Les Danois, eux, restent prudents et se sont contentés de mettre en œuvre un corps spécifique de forces spéciales basé au Groenland.

Si les Américains, eux, renouvellent régulièrement leur souhait de voir « une région pacifique, stable et épargnée par les conflits », ils évitent aussi de renforcer leur visibilité dans la région, malgré la présence de 27.000 soldats sur place pour sécuriser et animer le réseau d'intercepteurs de missiles balistiques.

De la tension à la coopération

Chacun de ces pays évoque dans ses documents stratégiques des menaces potentielles de la part de ses voisins. Les Russes défendent le déploiement de forces spéciales en invoquant la présence massive de militaires de l'Otan dans l'Arctique. Les Danois décrivent les Russes comme une menace tout en remarquant que les relations sont cordiales. Et ainsi de suite.

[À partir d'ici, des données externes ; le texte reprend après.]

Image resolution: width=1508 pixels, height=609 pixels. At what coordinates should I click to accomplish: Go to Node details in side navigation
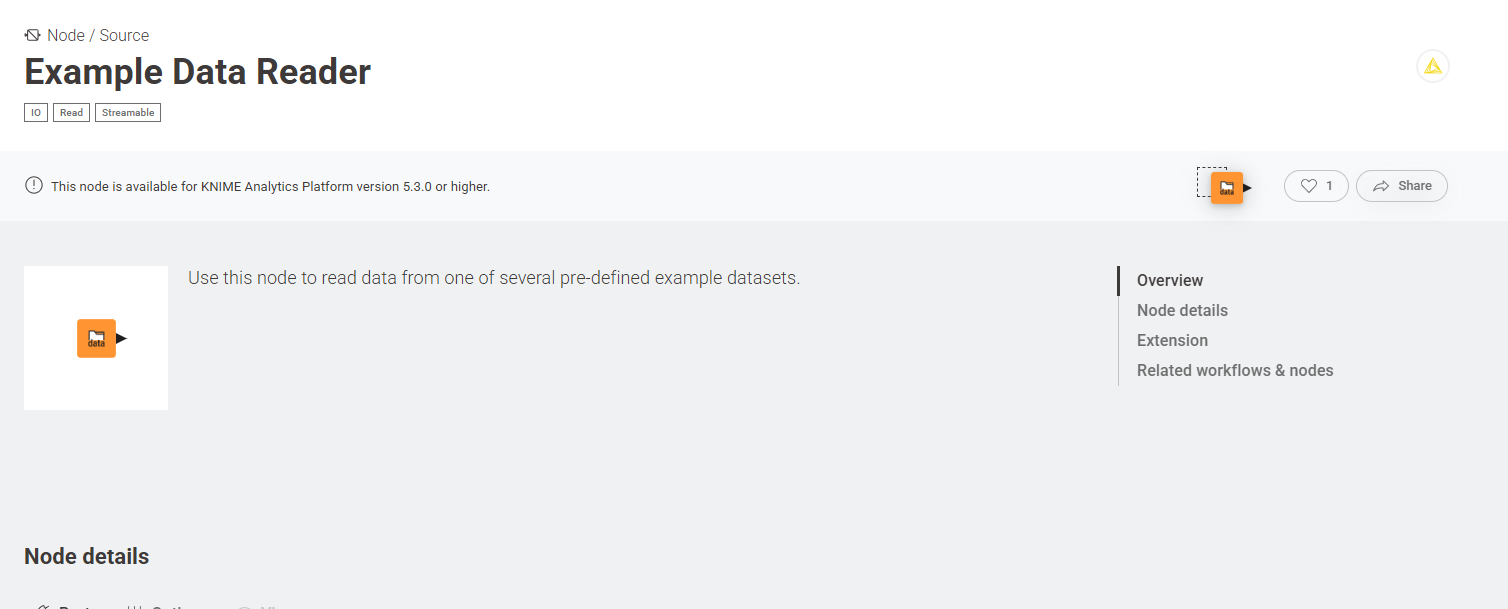1182,311
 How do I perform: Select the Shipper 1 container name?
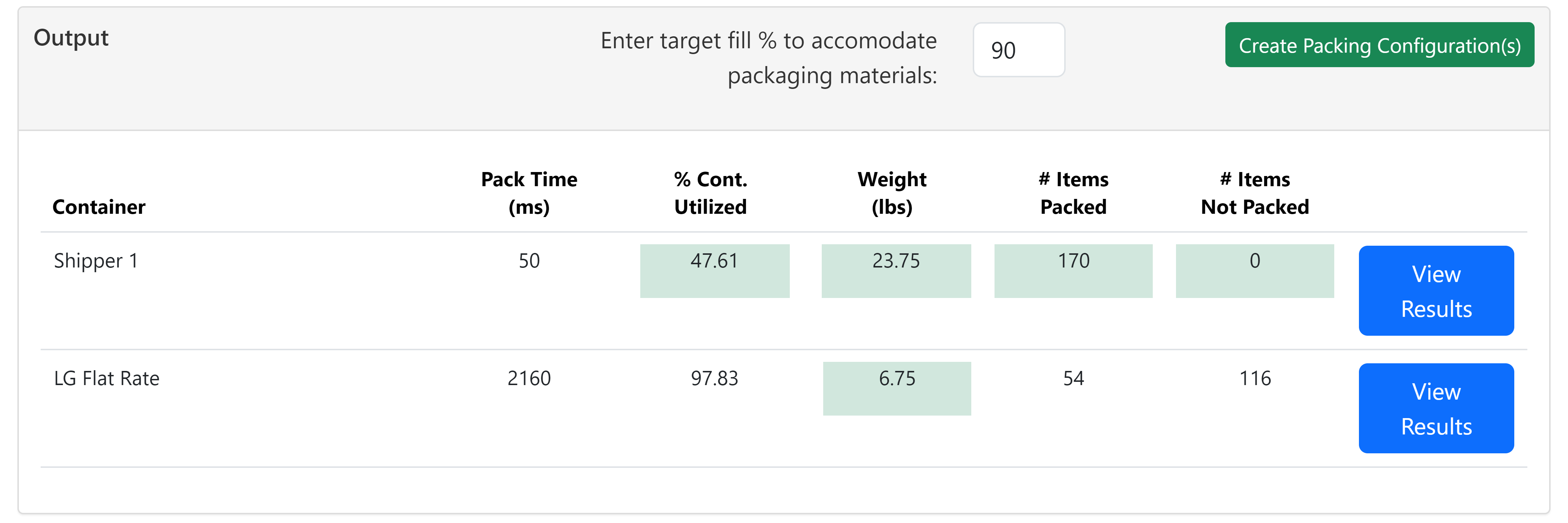[x=96, y=261]
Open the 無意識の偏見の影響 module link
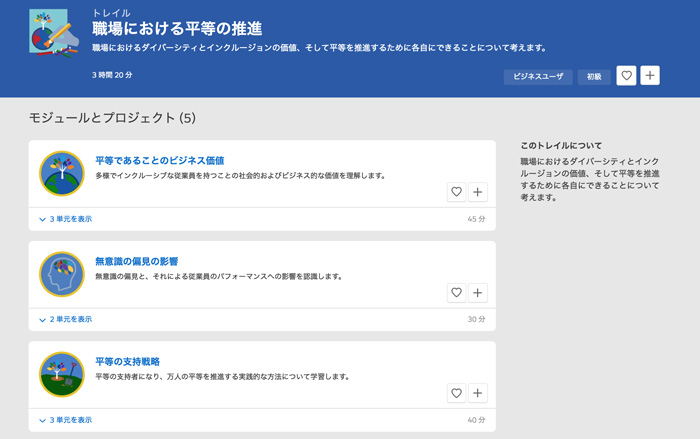 (136, 261)
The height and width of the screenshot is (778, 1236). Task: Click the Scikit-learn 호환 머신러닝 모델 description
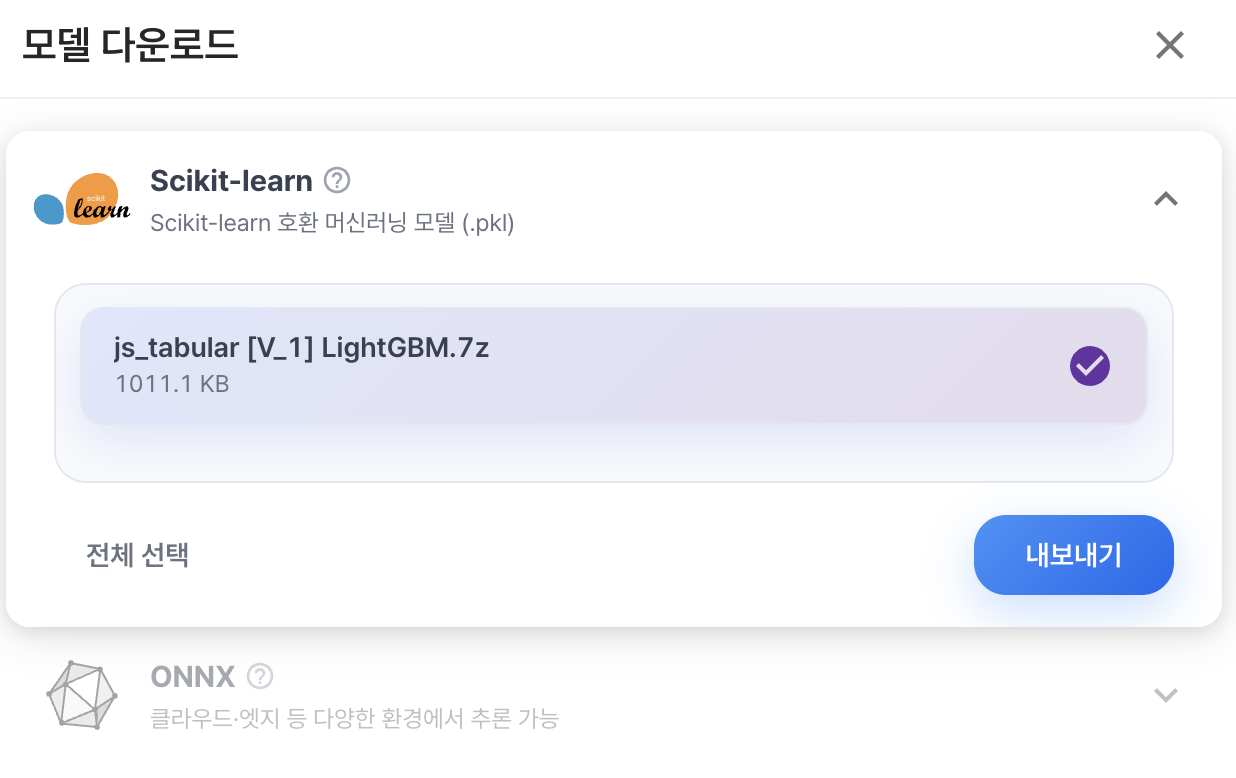[332, 223]
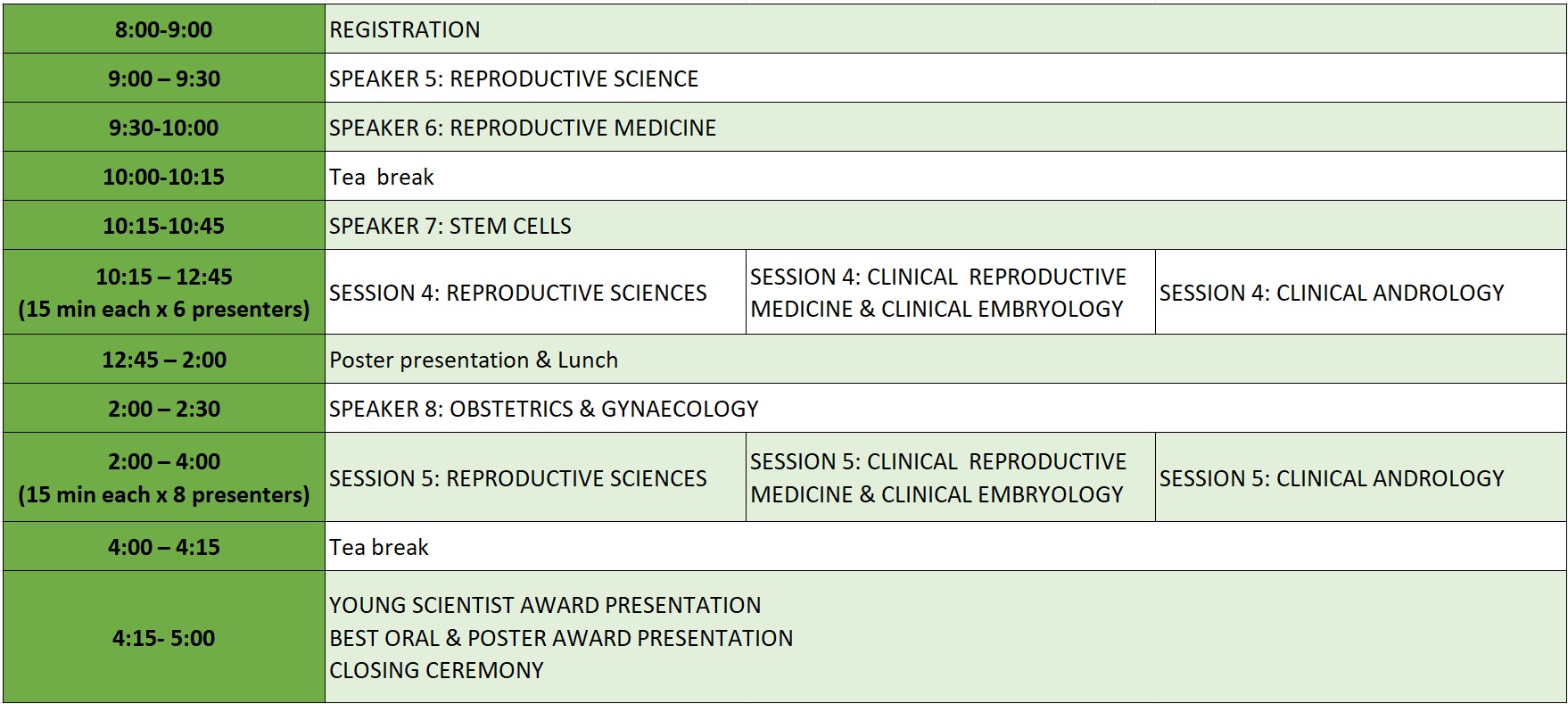
Task: Select SPEAKER 8: OBSTETRICS & GYNAECOLOGY cell
Action: click(x=543, y=409)
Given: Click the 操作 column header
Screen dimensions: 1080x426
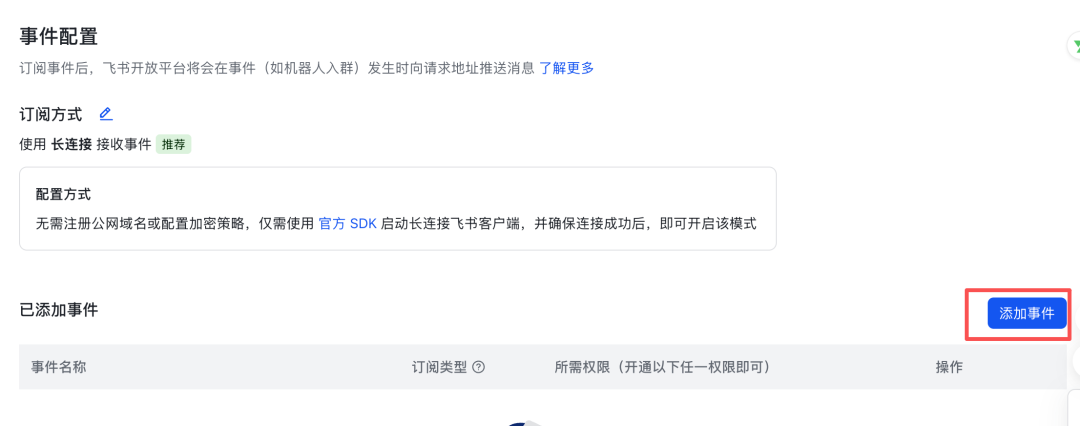Looking at the screenshot, I should (949, 367).
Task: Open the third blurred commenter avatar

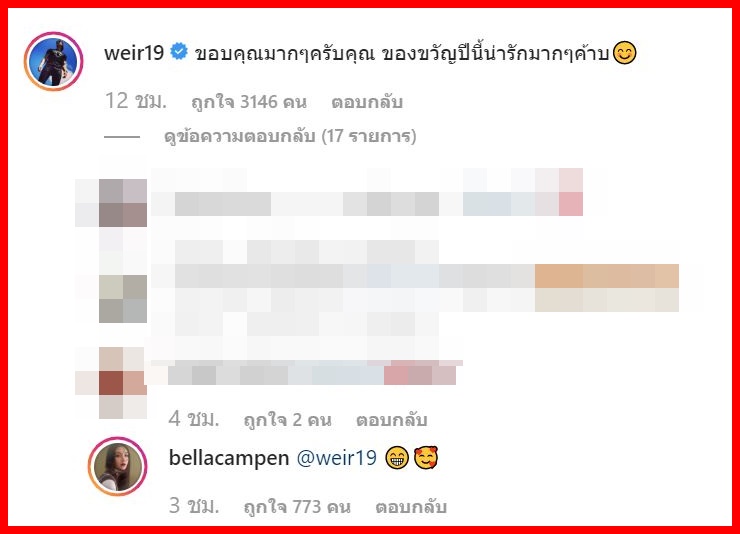Action: point(123,383)
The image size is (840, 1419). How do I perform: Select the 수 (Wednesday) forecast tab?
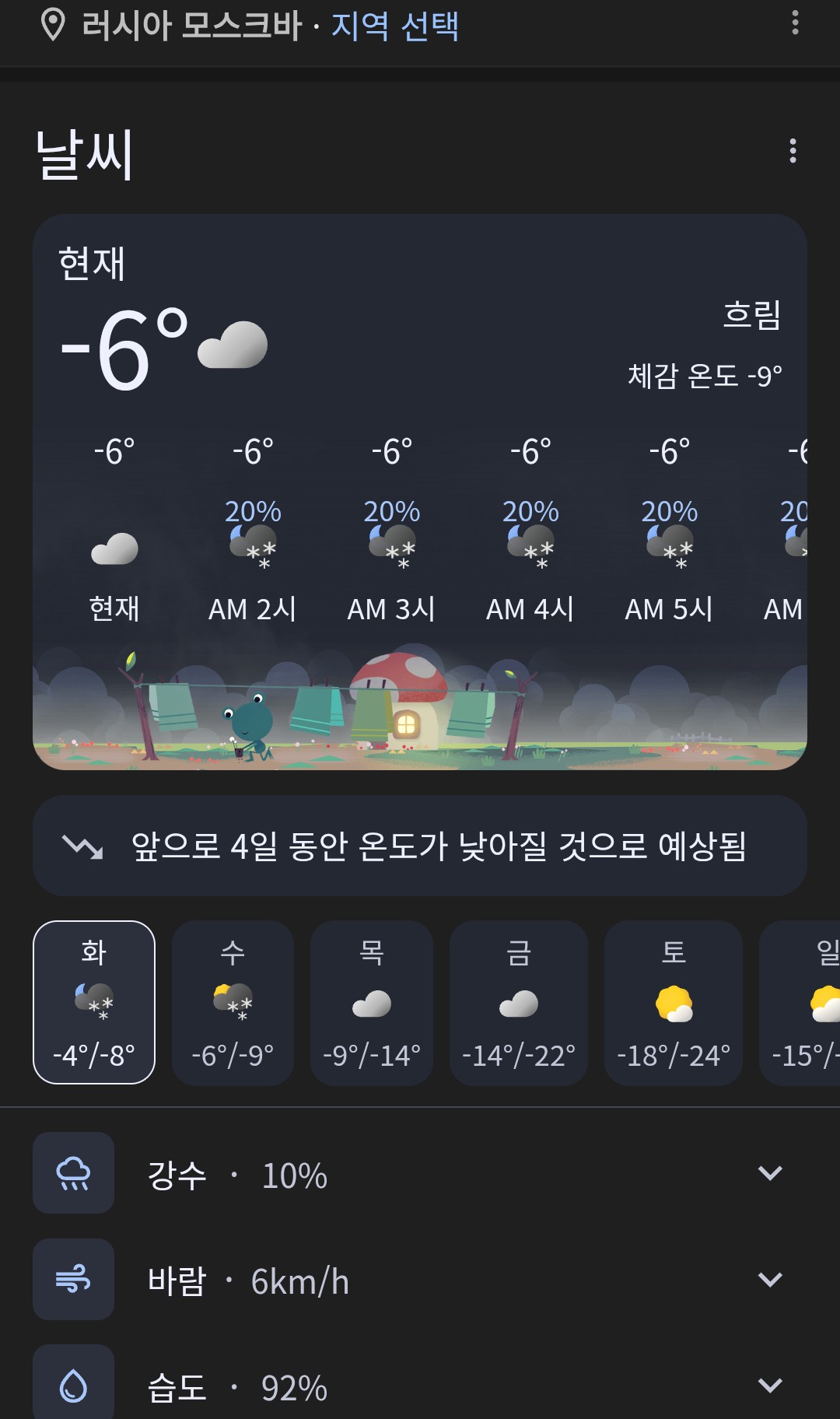pos(233,1002)
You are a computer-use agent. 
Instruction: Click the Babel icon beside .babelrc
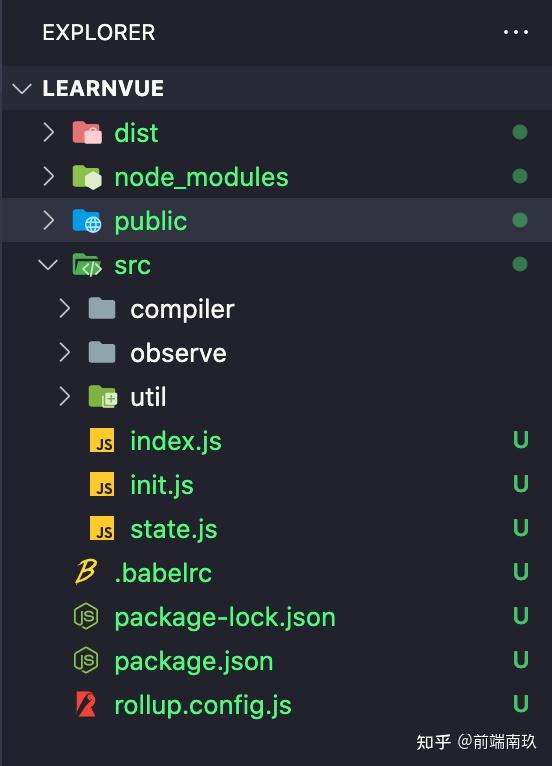86,572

Doit-on craindre que l'Arctique se transforme en une zone de conflits potentiels entre les pays qui déploient des troupes? Pour Laurent Mayet, conseiller de l'ambassadeur de la France pour les pôles Michel Rocard, tout cela relève du poncif médiatique. «Il est urgent de le dépasser», s'exclame-t-il tout en admettant que cela «ne repose pas que sur de la fiction». L'Arctique a en effet toujours été un lieu stratégique: nombreux sont les sous-marins nucléaires à naviguer dans les eaux glacées depuis la Seconde Guerre mondiale, au cours de la Guerre froide et encore aujourd'hui. Le pôle, du fait de la forme ovoïde de la planète, offre une portée accrue aux missiles balistiques.

Pour ce spécialiste des milieux polaires, la présence de soldats dans l'Arctique est avant tout une solution logistique à la difficulté d'accès à ces régions. Pour les rares navires qui envisagent de traverser ces eaux, il n'existe en effet presque aucun moyen de demander de l'aide en cas d'avarie ou d'incident.

«Ces militaires, explique-t-il, ce n'est pas toujours heureux politiquement mais leur présence est un gage de sécurité.»

C'est aussi ce que concluait le rapport d'un vice-amiral français, aujourd'hui à la retraite, Jean-Louis Vichot: le déploiement de forces militaires dans la zone Arctique serait le seul moyen pour les Etats d'opérer dans ces eaux. Or si les uns et les autres envisagent de poursuivre exploration et recherche dans le grand Nord, il faut des moyens de secours qui n'existeraient pas sans la présence des militaires. Laurent Mayet conclut ainsi que «les moyens militaires sont des moyens d'explorer une zone, de la contrôler, plutôt que d'affronter des menaces. Il n'y a tout simplement rien d'autre!».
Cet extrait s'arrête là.